Stored items
====

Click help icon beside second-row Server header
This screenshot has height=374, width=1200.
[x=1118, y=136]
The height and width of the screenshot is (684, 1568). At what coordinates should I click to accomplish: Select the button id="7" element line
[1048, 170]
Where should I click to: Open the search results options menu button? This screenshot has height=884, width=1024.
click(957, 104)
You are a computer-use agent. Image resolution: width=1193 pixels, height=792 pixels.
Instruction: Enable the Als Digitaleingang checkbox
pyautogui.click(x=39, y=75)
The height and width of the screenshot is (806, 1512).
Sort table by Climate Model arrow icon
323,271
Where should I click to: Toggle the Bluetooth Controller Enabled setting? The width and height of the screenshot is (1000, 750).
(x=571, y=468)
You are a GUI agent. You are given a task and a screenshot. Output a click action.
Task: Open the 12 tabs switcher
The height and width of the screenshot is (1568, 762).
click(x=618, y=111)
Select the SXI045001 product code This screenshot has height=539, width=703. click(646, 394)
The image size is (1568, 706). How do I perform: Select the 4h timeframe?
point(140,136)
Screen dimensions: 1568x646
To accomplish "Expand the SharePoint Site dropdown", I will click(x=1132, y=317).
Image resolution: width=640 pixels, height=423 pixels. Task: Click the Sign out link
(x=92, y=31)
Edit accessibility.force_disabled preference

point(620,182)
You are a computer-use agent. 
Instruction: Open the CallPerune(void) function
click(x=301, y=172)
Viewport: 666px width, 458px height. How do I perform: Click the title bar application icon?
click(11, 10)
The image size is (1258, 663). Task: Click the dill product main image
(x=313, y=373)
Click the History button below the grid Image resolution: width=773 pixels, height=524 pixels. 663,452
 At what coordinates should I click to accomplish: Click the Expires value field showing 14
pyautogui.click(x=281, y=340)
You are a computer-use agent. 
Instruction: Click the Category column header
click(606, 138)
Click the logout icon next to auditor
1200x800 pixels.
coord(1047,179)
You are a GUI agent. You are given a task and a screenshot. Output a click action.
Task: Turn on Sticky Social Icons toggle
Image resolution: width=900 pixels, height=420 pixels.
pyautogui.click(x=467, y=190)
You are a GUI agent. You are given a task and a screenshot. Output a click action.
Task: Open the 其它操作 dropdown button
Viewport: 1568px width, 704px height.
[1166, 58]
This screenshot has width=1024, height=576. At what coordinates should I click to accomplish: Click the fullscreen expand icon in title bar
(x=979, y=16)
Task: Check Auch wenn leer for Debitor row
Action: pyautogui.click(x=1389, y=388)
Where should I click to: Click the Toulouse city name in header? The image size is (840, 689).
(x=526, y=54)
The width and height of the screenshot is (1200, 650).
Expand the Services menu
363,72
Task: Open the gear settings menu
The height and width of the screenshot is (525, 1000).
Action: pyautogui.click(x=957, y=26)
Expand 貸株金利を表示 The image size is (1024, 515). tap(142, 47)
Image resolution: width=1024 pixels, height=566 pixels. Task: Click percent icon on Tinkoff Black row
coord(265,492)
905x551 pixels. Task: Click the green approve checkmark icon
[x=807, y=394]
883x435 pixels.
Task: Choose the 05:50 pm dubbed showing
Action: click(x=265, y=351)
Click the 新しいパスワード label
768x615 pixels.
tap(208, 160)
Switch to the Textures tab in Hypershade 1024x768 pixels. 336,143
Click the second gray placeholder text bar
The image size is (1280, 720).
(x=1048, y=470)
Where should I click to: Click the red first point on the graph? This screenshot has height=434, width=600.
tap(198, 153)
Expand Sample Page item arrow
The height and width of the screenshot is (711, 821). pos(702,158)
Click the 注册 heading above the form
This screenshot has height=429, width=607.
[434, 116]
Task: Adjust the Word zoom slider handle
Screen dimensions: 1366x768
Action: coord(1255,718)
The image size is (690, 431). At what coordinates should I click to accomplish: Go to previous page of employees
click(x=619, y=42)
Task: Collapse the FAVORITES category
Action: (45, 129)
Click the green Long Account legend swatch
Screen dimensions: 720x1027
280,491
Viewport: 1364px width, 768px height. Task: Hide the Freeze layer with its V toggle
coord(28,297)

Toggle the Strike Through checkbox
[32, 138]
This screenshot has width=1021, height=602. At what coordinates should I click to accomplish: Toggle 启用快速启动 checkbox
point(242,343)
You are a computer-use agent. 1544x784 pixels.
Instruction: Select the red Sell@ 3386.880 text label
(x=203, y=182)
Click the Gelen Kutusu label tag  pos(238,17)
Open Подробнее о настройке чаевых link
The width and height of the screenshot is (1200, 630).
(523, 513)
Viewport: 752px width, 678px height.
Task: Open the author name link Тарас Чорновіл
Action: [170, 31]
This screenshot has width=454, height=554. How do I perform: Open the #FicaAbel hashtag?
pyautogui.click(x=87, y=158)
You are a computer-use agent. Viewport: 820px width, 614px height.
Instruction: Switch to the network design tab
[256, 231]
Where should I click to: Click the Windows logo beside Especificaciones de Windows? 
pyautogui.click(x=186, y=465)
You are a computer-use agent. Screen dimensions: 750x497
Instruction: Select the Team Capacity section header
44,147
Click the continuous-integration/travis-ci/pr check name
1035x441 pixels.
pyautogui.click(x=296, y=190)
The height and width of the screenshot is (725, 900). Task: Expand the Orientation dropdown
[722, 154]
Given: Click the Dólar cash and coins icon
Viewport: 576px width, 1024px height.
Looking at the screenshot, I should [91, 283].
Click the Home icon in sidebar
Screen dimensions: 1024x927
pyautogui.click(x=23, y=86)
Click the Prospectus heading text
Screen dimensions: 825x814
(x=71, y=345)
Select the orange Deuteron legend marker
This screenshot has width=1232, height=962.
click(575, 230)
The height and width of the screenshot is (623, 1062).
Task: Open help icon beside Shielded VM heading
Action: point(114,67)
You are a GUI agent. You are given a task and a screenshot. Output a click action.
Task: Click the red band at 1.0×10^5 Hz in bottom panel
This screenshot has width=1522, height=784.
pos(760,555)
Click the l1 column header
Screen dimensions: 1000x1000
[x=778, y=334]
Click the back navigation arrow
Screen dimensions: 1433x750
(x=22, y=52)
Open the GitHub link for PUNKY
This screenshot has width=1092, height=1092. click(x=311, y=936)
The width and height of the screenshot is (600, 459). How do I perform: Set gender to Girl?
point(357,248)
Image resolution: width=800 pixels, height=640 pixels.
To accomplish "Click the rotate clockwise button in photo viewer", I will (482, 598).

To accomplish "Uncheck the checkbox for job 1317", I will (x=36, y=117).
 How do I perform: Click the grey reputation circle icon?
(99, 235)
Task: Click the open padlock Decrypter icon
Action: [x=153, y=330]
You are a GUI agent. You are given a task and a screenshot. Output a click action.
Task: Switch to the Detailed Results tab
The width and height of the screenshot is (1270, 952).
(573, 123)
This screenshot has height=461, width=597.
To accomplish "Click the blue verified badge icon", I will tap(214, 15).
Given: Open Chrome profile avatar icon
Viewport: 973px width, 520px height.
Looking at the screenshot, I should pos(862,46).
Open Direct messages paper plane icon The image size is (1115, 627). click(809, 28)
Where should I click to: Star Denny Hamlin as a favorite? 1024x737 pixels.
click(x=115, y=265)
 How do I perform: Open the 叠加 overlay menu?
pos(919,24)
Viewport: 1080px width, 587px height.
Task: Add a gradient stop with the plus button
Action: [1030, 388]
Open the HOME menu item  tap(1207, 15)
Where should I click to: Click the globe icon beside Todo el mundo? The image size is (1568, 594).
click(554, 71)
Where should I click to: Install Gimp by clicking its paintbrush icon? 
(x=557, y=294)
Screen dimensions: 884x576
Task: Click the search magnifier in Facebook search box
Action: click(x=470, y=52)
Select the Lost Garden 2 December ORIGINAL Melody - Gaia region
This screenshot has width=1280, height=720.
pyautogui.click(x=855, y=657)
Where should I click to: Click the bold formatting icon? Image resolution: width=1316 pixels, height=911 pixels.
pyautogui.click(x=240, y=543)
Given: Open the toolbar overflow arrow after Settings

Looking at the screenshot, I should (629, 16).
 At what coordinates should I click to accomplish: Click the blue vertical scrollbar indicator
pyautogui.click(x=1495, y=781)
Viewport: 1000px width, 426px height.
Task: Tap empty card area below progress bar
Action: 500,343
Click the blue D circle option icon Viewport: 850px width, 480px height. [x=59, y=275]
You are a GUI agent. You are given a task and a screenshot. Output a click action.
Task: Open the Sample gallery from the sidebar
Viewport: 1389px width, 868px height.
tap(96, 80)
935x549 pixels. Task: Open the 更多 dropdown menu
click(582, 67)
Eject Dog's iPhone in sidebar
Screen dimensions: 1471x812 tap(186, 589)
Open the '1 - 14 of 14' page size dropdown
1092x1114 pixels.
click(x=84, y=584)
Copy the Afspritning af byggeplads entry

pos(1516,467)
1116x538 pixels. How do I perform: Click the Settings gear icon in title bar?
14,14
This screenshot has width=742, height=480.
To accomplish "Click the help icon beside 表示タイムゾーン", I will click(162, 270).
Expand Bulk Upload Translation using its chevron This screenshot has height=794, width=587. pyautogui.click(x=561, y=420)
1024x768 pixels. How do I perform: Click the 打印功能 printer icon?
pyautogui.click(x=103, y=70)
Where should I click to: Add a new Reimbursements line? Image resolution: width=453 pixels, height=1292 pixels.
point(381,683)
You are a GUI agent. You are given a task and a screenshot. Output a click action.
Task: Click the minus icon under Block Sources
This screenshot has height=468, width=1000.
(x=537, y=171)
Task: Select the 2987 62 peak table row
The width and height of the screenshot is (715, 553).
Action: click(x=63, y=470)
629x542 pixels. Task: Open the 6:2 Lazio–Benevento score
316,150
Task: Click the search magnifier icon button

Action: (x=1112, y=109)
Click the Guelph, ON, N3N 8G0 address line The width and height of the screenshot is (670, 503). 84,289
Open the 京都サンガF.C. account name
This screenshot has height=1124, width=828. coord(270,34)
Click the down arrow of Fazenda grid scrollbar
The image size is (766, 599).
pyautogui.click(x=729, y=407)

====

WHAT YOU ARE ASKED TO DO
Look for the word "computer" in the data, then return every line that contains it.

RESPONSE TO THIS EXERCISE
You are a computer-use agent. Image resolution: width=1193 pixels, height=792 pixels.
You are a computer-use agent. 
You are a computer-use agent. 
You are a computer-use agent. 1544x784 pixels.
You are a computer-use agent. Viewport: 820px width, 614px height.
You are a computer-use agent. Screen dimensions: 750x497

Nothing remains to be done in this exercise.